Multiple-scales approach to the averaging problem in cosmology

Abstract

The Universe is homogeneous and isotropic on large scales, so on those scales it is usually modelled as a Friedmann-Lemaítre-Robertson-Walker (FLRW) space-time. The non-linearity of the Einstein field equations raises concern over averaging over small-scale deviations form homogeneity and isotropy, with possible implications on the applicability of the FLRW metric to the Universe, even on large scales. Here I present a technique, based on the multiple-scales method of singular perturbation theory, to handle the small-scale inhomogeneities consistently. I obtain a leading order effective Einstein equation for the large-scale space-time metric, which contains a back-reaction term. The derivation relies on a series of consistency conditions, that ensure that the growth of deviations from the large-scale space-time metric do not grow unboundedly; criteria for their satisfiability are discussed, and it is shown that they are indeed satisfied if matter is non-relativistic on small scales.

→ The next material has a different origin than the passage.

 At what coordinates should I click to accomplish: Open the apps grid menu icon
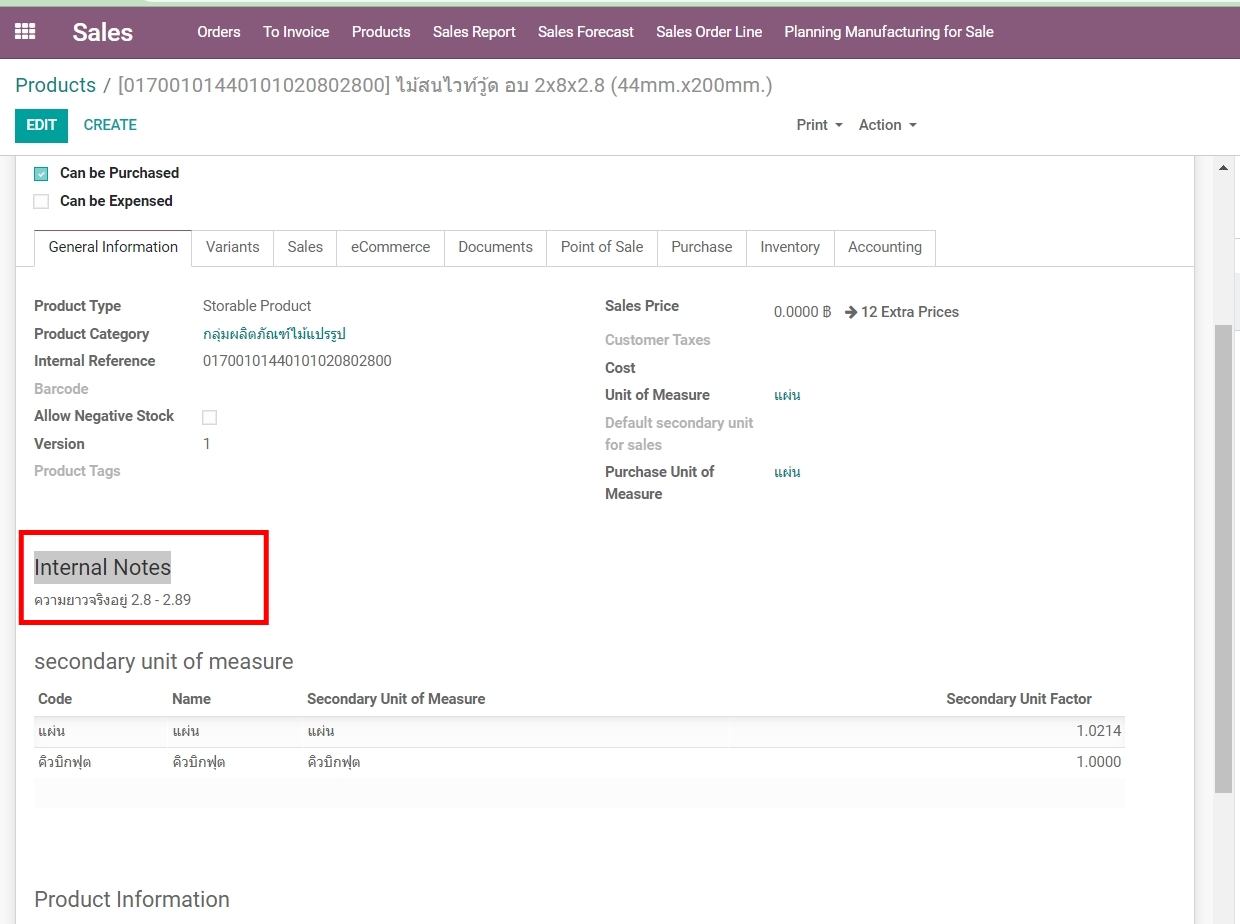click(25, 32)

The analysis is performed in harmonic gauge, and conversion to other gauges is discussed. I estimate the magnitude of the back-reaction term relative to the critical density of the Universe in the example of an NFW halo, and find it to be of the order of a few percent. In this example, the back-reaction term is interpreted as a contribution of the energy-density of gravitational potential energy, averaged over the small-scale, to the total energy-momentum tensor.